Try it:
From the material below, retype exactly the lines that begin at the line with "Collapse the IC Type section header" and end after the line with "1161x617 pixels."; pictures stay out of the copy.

Data in this exercise:
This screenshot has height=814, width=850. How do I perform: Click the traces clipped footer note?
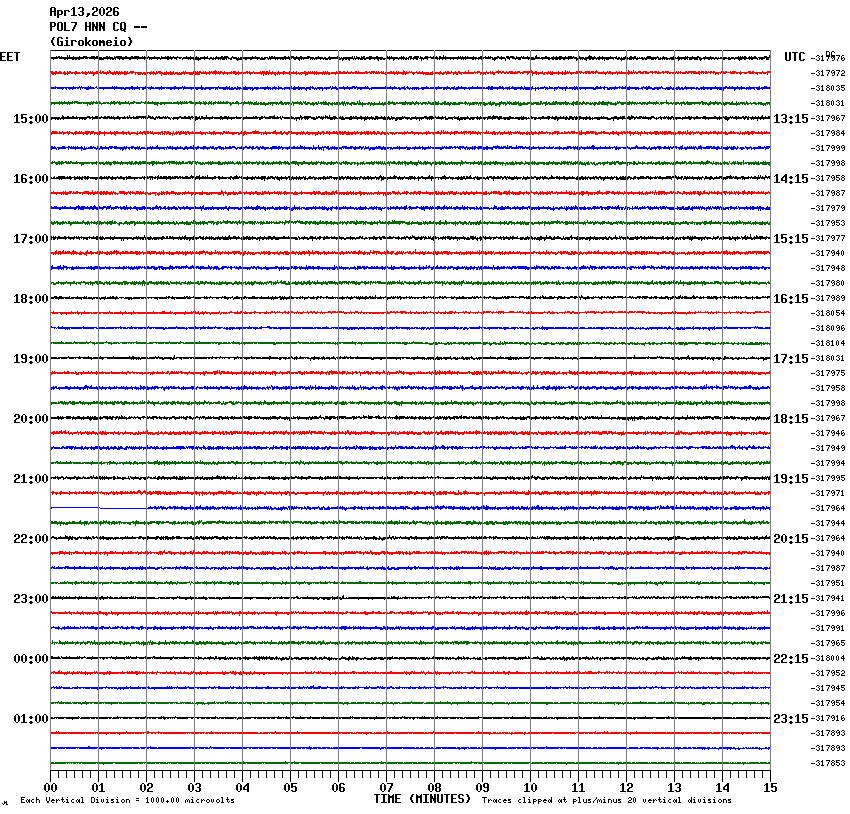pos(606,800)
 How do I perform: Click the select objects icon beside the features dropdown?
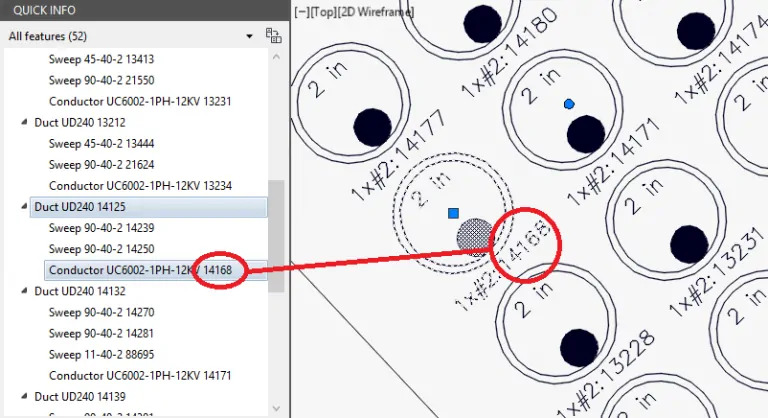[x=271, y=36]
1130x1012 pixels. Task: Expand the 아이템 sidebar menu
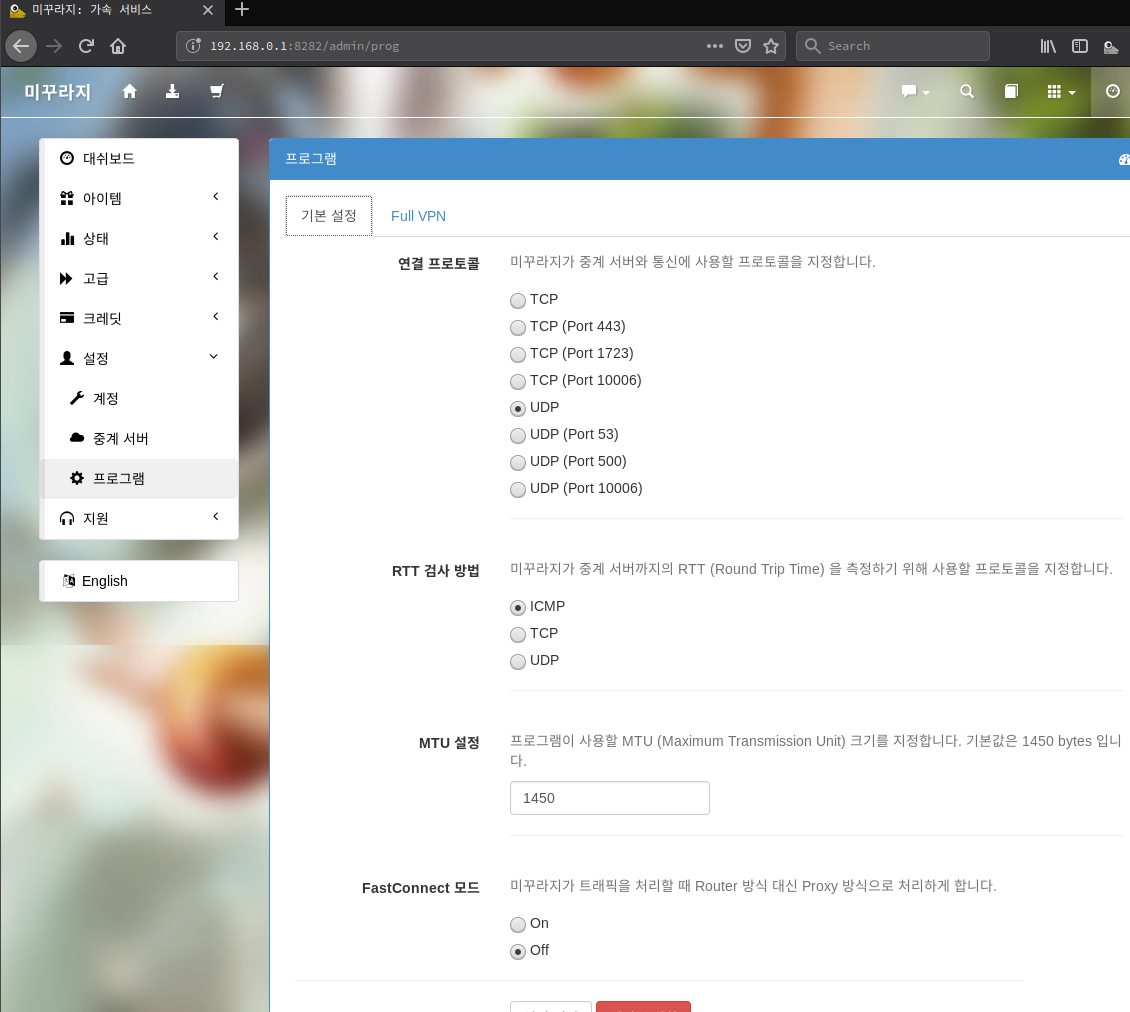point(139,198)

==

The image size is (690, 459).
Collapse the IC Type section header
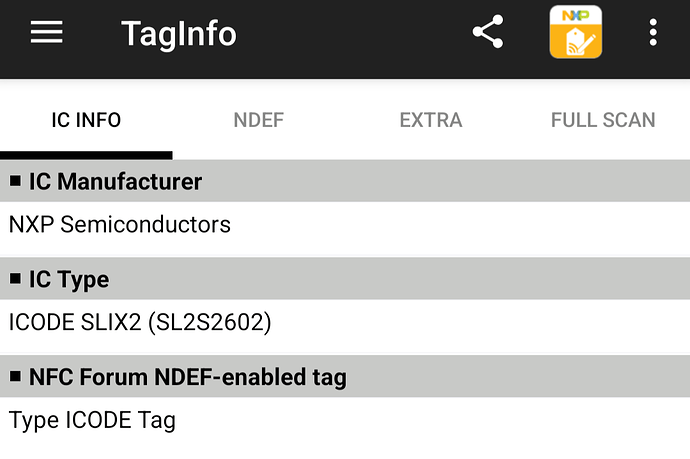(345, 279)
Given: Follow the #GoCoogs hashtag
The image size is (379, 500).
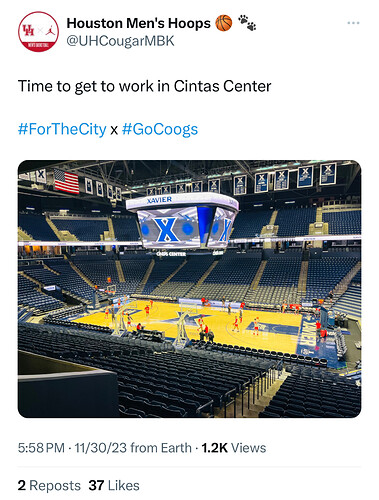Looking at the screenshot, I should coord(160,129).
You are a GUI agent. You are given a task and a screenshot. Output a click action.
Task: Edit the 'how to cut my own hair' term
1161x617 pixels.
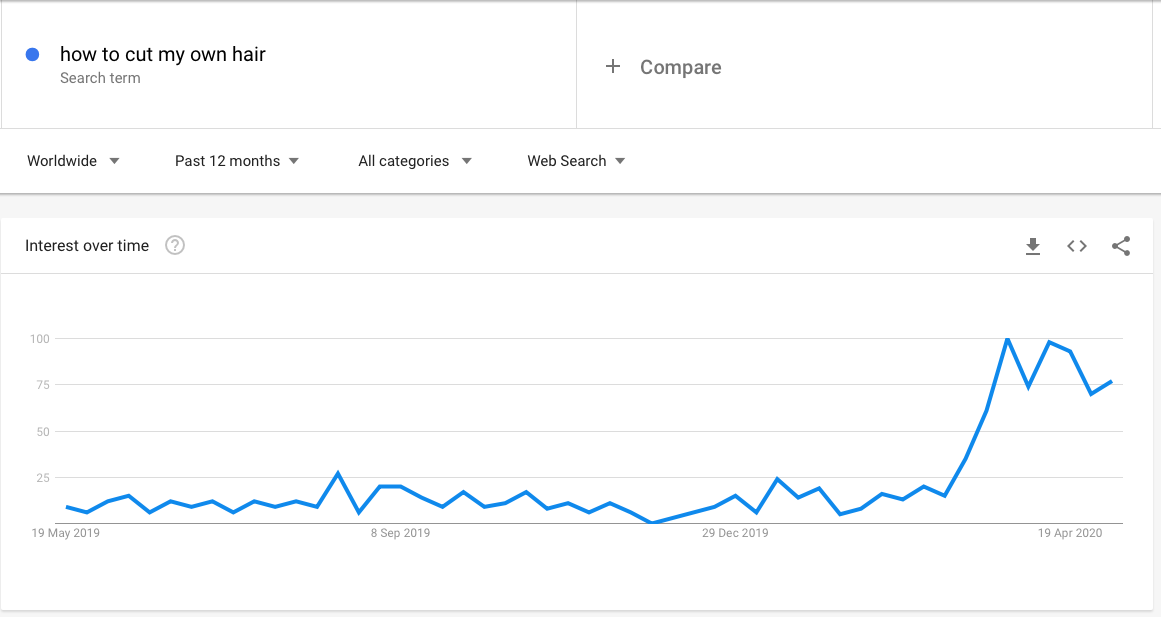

Reply:
Collapse the IC Type section header
(345, 279)
Given: Follow the #GoCoogs hashtag
The image size is (379, 500).
Looking at the screenshot, I should coord(160,129).
You are a GUI agent. You are given a task and a screenshot. Output a click action.
Task: Edit the 'how to cut my own hair' term
1161x617 pixels.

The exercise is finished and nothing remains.